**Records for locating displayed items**
((

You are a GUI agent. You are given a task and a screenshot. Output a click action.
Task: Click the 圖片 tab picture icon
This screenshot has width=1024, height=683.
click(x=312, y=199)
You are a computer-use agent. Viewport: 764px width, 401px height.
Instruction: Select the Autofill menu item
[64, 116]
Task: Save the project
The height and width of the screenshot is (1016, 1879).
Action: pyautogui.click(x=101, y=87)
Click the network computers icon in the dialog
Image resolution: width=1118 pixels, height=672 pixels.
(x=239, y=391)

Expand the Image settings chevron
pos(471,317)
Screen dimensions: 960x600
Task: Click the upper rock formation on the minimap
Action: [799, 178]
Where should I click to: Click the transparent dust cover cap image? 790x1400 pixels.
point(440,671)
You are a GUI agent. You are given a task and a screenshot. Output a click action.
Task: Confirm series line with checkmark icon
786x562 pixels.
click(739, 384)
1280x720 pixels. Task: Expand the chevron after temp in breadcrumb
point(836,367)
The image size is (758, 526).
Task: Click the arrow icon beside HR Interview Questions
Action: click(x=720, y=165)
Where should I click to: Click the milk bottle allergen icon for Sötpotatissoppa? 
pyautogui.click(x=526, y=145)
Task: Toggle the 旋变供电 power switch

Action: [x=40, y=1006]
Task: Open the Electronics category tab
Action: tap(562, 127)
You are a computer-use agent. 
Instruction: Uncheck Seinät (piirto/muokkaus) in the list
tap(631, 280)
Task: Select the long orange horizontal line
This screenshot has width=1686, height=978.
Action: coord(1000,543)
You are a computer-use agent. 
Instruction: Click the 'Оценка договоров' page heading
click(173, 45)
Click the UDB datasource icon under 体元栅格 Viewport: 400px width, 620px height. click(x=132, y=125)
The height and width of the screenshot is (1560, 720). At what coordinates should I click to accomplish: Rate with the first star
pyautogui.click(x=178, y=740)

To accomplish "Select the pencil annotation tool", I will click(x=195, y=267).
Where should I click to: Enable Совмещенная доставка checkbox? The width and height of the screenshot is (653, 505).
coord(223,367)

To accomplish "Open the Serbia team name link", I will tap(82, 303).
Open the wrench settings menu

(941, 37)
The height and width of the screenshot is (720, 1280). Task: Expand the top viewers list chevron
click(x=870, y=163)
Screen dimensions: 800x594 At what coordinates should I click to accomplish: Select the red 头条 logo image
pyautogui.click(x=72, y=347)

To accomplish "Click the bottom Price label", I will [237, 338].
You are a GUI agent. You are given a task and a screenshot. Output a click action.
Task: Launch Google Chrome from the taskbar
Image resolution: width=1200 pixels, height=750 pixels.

))

**Exercise**
Copy the lines above without any changes.

**Finished task**
You are a GUI agent. You are given a task and a screenshot. Output a click action.
Task: Click the 圖片 tab picture icon
This screenshot has width=1024, height=683.
click(x=312, y=199)
You are a computer-use agent. Viewport: 764px width, 401px height.
Instruction: Select the Autofill menu item
[64, 116]
Task: Save the project
The height and width of the screenshot is (1016, 1879).
Action: pyautogui.click(x=101, y=87)
Click the network computers icon in the dialog
Image resolution: width=1118 pixels, height=672 pixels.
(x=239, y=391)

Expand the Image settings chevron
pos(471,317)
Screen dimensions: 960x600
Task: Click the upper rock formation on the minimap
Action: [799, 178]
Where should I click to: Click the transparent dust cover cap image? 790x1400 pixels.
point(440,671)
You are a GUI agent. You are given a task and a screenshot. Output a click action.
Task: Confirm series line with checkmark icon
786x562 pixels.
click(739, 384)
1280x720 pixels. Task: Expand the chevron after temp in breadcrumb
point(836,367)
The image size is (758, 526).
Task: Click the arrow icon beside HR Interview Questions
Action: click(x=720, y=165)
Where should I click to: Click the milk bottle allergen icon for Sötpotatissoppa? 
pyautogui.click(x=526, y=145)
Task: Toggle the 旋变供电 power switch

Action: [x=40, y=1006]
Task: Open the Electronics category tab
Action: tap(562, 127)
You are a computer-use agent. 
Instruction: Uncheck Seinät (piirto/muokkaus) in the list
tap(631, 280)
Task: Select the long orange horizontal line
This screenshot has width=1686, height=978.
Action: coord(1000,543)
You are a computer-use agent. 
Instruction: Click the 'Оценка договоров' page heading
click(173, 45)
Click the UDB datasource icon under 体元栅格 Viewport: 400px width, 620px height. click(x=132, y=125)
The height and width of the screenshot is (1560, 720). At what coordinates should I click to accomplish: Rate with the first star
pyautogui.click(x=178, y=740)

To accomplish "Select the pencil annotation tool", I will click(x=195, y=267).
Where should I click to: Enable Совмещенная доставка checkbox? The width and height of the screenshot is (653, 505).
coord(223,367)

To accomplish "Open the Serbia team name link", I will tap(82, 303).
Open the wrench settings menu

(941, 37)
The height and width of the screenshot is (720, 1280). Task: Expand the top viewers list chevron
click(x=870, y=163)
Screen dimensions: 800x594 At what coordinates should I click to accomplish: Select the red 头条 logo image
pyautogui.click(x=72, y=347)

To accomplish "Click the bottom Price label", I will [237, 338].
You are a GUI agent. You are given a task and a screenshot. Output a click action.
Task: Launch Google Chrome from the taskbar
Image resolution: width=1200 pixels, height=750 pixels.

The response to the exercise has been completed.